Monday, November 9, 2009

A Family Affair And Vodka

This morning Junior called bright and early to make sure that she got in on the ground floor of my services. Namely, helping her with her grandchildren. The conversation went like this:
Junior: What are you doing today? I mean, hello.
Me: I have a bunch of shit I have ship out and I have to call Debbie (MK's sister, the one I don't hate).
Junior: Good, then you can come down here and run interference for me with Tristan (her two year old grandson who tries to climb in bed with the baby when she's sleeping).
Me: OK
Junior: Don't come too early, though. The liquor store doesn't open until 11.
Me: Am I sensing that you want me to pick something up for you?
Junior: Vodka, please.
Me: Ah yes, the opiate of the housewife.
Junior: Hey! I work full-time and these kids aren't mine.
Me: Regardless, my observation stands.

So, I called Debbie, went to the liquor store, the post office, and the Valero station to get cigarettes, then I drove down 588 to Junior's house. It sounds more interesting than it was, but anyway, Debbie had given me a juicy earful of what is going on in her neck of the woods, and I was anxious to discuss all of the revelations with Junior. An endeavor, as it turns out, that was a complete systems failure because, apparently, if a topic is not directly related to Junior, then she has almost no interest in it. I would say that I got a bit peeved, but she makes really good coffee and she was baking double chocolate cookies and whipping up that delicious cream icing that she puts on top of them. AND making meatballs! All with a baby on her hip! I got to have a meatball hoagie for lunch and some cookies for dessert, so I was completely unthwarted on one level while thwarted on another, seemingly lesser level.
After awhile I came home. And that brings us to a proper closure.


Phoenix said...

Yikes. I feel that in all honesty I have to point to your blog as a pretty awesome form of birth control right about now.
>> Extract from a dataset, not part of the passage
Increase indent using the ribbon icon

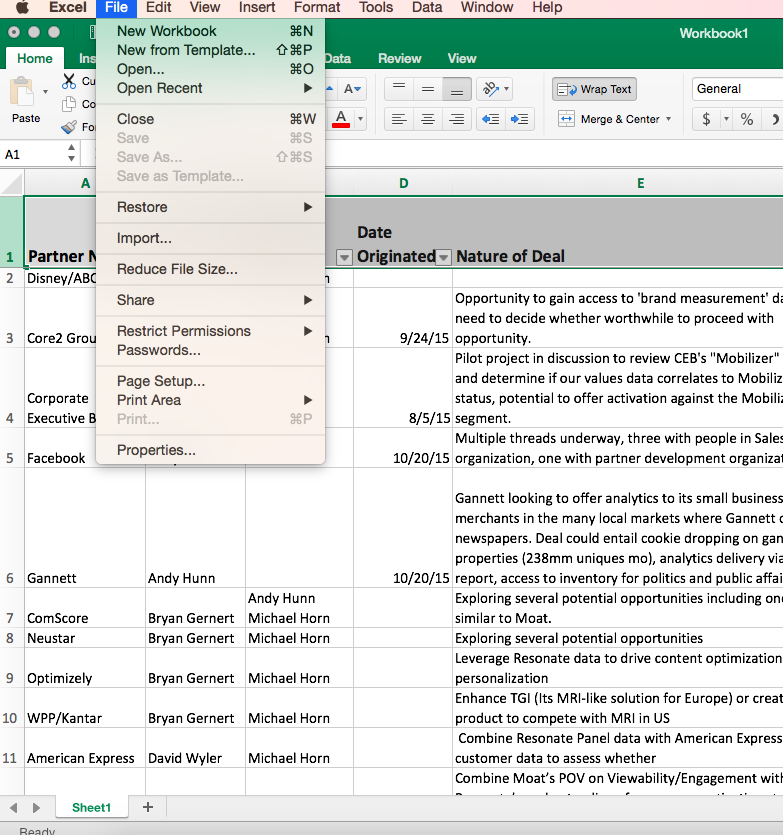click(520, 119)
Maybe I'll just adopt a 20 year old when I'm older and call it good.

jennifer from pittsburgh said...

Gay is the best form of birth control ;)

drollgirl said...

well that sure sounds like some delicious food! YUM!

p.s. and these birth control comments are killing me. i have two cats and they are more than enough to handle. i can't imagine having kids. not USUALLY. sometimes. touchy subject.

jennifer from pittsburgh said...

I'm often too glib about the kids thing. The simple truth is that I couldn't tolerate birth control pills, got married after a disastrous stint in L.A., and had kids.
This is actually a long and involved story.